EXERCISES.
1) Return the stretch of the dog-training forum thread from "I say in my" through "(Dec 14, 2008)".
2) In the dog-training forum thread, what does Ice do when told "Table"?
*** Opening PROVIDED PASSAGE ***
I say in my normal loud voice "Table" and Ice goes from sitting on the floor at heel to sitting on the table, in one graceful bound. Customer gives me a very dirty look, receptionist gives me a wink, vet hands Ice a Scooby snack.
The table is great for many things and my pups are on it from the start for grooming, nails, first aid. by the time it is time for force fetch they are so used to the table that it is not an issue. Just like collar conditioning. If they have had an E-collar on for every mark all their life by the time you get to collar conditioning the putting on part is second nature.


----------



## Guest (Dec 14, 2008)

Jason E. said:


> I just start straight from the ground . Never use a bench or table.


Ditto... I do it all on lead on my sidewalk that runs the front of the house down to the kennels. 

Now that I've been doing it for 12 years and have done quite a few dogs, I do find that I get a little stiff if I'm doing lots of dogs, but other than that, I still prefer it to a table or cable.

-K


----------



## Sharon Potter (Feb 29, 2004)
*** Closing PROVIDED PASSAGE ***
*** Opening PROVIDED MATERIAL ***
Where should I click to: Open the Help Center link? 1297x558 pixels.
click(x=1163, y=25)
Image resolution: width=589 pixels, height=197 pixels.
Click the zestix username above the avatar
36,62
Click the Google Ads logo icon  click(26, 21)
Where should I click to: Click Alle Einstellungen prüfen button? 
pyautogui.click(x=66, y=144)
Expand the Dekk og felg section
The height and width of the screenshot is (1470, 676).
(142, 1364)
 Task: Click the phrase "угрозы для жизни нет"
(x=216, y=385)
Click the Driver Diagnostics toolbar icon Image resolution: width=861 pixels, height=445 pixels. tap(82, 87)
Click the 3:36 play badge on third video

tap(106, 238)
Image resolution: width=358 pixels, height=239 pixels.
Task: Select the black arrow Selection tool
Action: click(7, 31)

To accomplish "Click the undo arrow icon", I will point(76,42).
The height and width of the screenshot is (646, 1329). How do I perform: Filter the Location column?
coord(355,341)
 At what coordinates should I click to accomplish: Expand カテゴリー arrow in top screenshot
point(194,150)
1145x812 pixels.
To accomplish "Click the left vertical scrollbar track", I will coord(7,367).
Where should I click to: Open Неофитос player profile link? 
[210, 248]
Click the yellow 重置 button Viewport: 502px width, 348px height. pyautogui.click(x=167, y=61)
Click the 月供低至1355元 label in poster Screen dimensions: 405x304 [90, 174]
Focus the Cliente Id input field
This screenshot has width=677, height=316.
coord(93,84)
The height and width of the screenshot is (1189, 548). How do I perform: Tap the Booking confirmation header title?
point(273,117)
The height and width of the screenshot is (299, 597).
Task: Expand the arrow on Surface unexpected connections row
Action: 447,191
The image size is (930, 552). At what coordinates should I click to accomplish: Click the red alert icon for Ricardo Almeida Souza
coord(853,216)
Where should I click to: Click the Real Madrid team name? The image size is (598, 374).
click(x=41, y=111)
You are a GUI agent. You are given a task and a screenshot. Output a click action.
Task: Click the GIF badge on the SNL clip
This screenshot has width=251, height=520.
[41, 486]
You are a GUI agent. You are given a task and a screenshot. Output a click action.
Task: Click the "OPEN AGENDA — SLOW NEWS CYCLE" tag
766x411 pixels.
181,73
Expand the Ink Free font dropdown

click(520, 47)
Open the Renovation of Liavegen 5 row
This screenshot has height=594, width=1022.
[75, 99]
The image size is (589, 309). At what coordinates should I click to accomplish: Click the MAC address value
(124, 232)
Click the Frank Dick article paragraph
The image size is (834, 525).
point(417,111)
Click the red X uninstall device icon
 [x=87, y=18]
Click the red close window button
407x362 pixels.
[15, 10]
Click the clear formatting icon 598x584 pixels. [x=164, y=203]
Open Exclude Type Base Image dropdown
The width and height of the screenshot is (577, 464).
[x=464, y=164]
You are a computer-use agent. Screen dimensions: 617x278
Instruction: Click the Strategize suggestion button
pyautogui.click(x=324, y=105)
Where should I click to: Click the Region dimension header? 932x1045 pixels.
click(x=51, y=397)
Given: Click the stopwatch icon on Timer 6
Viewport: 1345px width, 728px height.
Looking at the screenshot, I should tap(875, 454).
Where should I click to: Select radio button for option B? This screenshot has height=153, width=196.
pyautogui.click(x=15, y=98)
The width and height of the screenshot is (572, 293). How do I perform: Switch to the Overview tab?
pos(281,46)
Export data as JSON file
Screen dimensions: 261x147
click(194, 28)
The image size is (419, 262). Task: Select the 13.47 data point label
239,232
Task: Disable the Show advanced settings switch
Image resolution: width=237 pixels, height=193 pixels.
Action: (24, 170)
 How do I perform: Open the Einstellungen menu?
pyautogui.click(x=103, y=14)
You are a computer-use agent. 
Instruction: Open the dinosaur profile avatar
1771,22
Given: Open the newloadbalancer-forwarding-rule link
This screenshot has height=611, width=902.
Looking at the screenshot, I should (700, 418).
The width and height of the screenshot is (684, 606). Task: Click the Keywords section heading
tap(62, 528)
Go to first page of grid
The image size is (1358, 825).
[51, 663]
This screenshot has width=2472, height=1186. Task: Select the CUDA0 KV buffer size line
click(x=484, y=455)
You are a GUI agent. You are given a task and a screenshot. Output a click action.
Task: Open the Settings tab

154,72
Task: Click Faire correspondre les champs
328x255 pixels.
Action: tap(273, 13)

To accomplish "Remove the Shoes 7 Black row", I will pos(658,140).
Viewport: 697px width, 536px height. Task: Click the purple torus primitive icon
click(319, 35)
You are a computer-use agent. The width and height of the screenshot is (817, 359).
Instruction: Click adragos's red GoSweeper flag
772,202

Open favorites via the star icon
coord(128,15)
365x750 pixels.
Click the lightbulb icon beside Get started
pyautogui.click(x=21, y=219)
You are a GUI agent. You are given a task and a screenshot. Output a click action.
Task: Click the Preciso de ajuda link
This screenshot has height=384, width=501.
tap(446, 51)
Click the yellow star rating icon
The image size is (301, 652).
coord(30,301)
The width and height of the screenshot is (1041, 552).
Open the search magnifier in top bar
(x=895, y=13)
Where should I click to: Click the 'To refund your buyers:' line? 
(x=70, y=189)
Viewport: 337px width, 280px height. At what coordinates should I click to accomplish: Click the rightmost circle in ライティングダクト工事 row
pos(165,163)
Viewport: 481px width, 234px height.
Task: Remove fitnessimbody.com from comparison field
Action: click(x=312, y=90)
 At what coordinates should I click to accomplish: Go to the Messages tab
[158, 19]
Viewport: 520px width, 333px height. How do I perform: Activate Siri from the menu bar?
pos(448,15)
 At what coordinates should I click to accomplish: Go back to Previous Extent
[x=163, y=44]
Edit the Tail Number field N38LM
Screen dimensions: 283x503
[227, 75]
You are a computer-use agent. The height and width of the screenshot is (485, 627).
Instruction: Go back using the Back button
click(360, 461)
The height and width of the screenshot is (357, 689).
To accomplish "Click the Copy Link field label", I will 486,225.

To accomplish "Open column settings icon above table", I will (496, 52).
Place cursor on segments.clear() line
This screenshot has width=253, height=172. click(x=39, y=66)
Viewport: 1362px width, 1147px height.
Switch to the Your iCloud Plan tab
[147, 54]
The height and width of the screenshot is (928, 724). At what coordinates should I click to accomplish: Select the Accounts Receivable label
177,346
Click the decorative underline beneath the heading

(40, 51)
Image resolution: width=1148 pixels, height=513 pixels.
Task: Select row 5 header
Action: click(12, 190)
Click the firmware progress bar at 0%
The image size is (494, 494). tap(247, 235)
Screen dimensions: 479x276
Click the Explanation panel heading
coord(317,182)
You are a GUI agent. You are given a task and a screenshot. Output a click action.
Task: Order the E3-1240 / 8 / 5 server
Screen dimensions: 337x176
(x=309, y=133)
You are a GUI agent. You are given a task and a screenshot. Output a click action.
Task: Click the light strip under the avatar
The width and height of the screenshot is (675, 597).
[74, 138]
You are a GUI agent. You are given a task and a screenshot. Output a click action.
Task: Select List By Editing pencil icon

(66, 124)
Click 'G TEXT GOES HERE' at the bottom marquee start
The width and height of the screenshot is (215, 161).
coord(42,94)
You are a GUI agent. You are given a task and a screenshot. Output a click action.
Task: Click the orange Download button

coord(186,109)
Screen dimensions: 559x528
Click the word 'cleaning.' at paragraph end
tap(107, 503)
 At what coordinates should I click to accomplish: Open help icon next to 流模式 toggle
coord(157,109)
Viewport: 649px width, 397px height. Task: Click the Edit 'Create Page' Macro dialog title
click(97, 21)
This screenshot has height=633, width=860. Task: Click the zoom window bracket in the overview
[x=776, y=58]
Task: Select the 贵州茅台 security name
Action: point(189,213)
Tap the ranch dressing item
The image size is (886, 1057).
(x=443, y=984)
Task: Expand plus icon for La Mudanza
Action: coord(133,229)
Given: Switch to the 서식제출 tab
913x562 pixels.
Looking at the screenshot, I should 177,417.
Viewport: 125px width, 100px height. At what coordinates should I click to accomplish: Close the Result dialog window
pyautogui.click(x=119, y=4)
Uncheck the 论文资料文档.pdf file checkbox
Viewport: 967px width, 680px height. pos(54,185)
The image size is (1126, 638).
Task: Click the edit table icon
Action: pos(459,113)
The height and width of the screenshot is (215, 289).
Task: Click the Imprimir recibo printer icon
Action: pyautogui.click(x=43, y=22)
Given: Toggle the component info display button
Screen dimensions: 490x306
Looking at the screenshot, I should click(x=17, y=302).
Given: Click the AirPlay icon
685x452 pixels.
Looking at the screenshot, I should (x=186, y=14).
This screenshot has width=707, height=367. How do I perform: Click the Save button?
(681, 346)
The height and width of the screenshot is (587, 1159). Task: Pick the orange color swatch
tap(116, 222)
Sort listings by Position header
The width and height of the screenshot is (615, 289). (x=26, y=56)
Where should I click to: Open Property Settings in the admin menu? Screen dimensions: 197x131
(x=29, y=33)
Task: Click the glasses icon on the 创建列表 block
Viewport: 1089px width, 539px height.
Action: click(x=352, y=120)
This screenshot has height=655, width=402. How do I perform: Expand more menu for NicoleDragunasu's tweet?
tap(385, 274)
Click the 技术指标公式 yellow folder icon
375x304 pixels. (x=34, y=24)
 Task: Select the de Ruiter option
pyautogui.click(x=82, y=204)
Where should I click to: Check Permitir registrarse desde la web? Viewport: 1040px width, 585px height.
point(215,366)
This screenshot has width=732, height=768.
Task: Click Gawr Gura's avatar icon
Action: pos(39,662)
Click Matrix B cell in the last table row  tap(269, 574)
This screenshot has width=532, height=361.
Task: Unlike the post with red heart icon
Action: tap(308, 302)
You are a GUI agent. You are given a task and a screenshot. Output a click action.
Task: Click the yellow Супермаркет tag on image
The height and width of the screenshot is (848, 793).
*** Closing PROVIDED MATERIAL ***
ANSWER SET.
1)
I say in my normal loud voice "Table" and Ice goes from sitting on the floor at heel to sitting on the table, in one graceful bound. Customer gives me a very dirty look, receptionist gives me a wink, vet hands Ice a Scooby snack.
The table is great for many things and my pups are on it from the start for grooming, nails, first aid. by the time it is time for force fetch they are so used to the table that it is not an issue. Just like collar conditioning. If they have had an E-collar on for every mark all their life by the time you get to collar conditioning the putting on part is second nature.


----------



## Guest (Dec 14, 2008)

2) Ice goes from sitting on the floor at heel to sitting on the table in one graceful bound.